Tentukan apakah setiap pernyataan berikut sesuai dengan teks tentang kapital dan internet, lalu tolong jawab masing-masing dengan ya atau tidak beserta kutipan persis dari teks yang menjadi penentunya. (a) Linux dibuat selama berpuluh tahun. (b) Aktivis dan lingkar anti-kapitalis memanfaatkan cyberspace untuk mengorganisir perlawanan. (c) Para partisipan pengembang sistem seperti Linux dan Apache menerima kompensasi uang secara langsung.

++++ TEKS KUTIPAN ++++

Sebabnya, bahwa kapital mampu menerobos setiap rintangan ruang yang pada akhirnya menciptakan kondisi pertukaran fisik melalui alat-alat komunikasi dan transportasi. Di satu sisi, “kemudahan alat-alat komunikasi” menyediakan cara bagi kapital untuk memaksakan logikanya di seluruh dunia agar seluruh bangsa mengadopsi mode produksi borjuis, memaksa mereka berkenalan dengan peradaban, atau dengan kata lain untuk memborjuiskan mereka. Bersamaan dengan itu, proses ini juga justru menciptakan kondisi yang baik bagi gerakan revolusioner, yang terbantukan oleh penyempurnaan alat-alat komunikasi yang dihasilkan dari industri modern yang memungkinkan para pekerja di berbagai tempat berbeda dapat bertemu satu sama lainnya.

Sekarang, jejaring pasar dunia terbuat dari kabel serat optik dan jaringan satelit yang memungkinkan fleksibilitas kapital untuk memacu produktifitas, memudahkan laju mobilitas kapital, memediasi pasar dan distribusi komoditi, serta mengontrol kehidupan sosial. Akan tetapi, aktivis dan lingkar anti-kapitalis juga memanfaatkan cyberspace untuk memungkinkan globalisasi perjuangan, mengorganisir perlawanan dan solidaritas yang pada akhirnya menjelma dalam istilah Harry Cleaver sebagai struktur perjuangan elektronik (electronic fabric of struggles).[5] 

Selain itu, muncul pula kecenderungan yang berlawanan dengan tradisi dalam relasi kapital, yakni berdasarkan sifat dan karakter internet yang relatif plural, rizomatik dan egalitarian. Hal ini dapat dijumpai dalam proyek-proyek dominan dalam aktivitas internet seperti penyebaran dan berbagi informasi, proyek free software, open source, dan common creative, maupun jejaring diskusi dan informasi gratis. Paul Bowman mencatat bahwa hanya dalam kurun waktu 10 tahun saja, proyek-proyek free software dan open source telah sampai pada pencapaian yang setara dengan para kapitalis mengorganisir produksi hal yang sama. Windows oleh Microsoft yang dibuat selama berpuluh tahun, dapat ditandingi oleh Linux yang dibuat hanya beberapa tahun oleh berbagai kreator bebas yang hanya mengerjakannya dari waktu senggang. Bahkan dalam beberapa aspek, Linux melampaui Windows.[6] 

Proyek-proyek lain yang serupa telah menjelma menjadi kekuatan signifikan dalam kultur internet. Hal ini adalah pembuktian bahwa proyek-proyek kolaboratif seperti Linux dan Apache tersebut telah mendemonstrasikan secara empirik dimana sebuah sistem kode yang kompleks dan besar dapat dibangun, dikelola, dirawat dan dikembangkan dalam sebuah latar non-kepemilikan (non-propriertary). Tentu saja ini merupakan sebuah produktifitas yang luar biasa mengingat para partisipan pengembang sistem ini bekerja dengan model yang paralel dan relatif tidak terstruktur, dan pula tanpa kompensasi uang secara langsung.

++++ DAFTAR DATA ++++

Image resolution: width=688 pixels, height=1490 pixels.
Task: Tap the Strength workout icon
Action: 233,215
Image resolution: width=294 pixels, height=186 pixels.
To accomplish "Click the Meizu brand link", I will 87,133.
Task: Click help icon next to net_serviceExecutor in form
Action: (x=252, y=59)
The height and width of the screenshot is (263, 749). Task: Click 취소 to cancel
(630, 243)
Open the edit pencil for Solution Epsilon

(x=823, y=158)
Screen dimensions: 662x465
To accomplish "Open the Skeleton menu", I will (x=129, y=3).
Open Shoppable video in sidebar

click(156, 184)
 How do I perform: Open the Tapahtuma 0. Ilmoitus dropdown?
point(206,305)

++++
++++ DAFTAR DATA ++++

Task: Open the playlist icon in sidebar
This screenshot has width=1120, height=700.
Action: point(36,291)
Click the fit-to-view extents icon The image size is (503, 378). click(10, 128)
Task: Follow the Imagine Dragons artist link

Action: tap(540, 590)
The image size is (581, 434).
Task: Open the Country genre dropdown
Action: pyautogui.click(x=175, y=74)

++++
++++ DAFTAR DATA ++++

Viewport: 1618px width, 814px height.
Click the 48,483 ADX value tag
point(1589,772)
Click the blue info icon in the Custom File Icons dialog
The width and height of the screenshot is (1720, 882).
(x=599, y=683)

++++

> **JAWABAN LATIHAN**:
(a) Tidak: "Windows oleh Microsoft yang dibuat selama berpuluh tahun, dapat ditandingi oleh Linux yang dibuat hanya beberapa tahun"
(b) Ya: "aktivis dan lingkar anti-kapitalis juga memanfaatkan cyberspace untuk memungkinkan globalisasi perjuangan, mengorganisir perlawanan dan solidaritas"
(c) Tidak: "pula tanpa kompensasi uang secara langsung"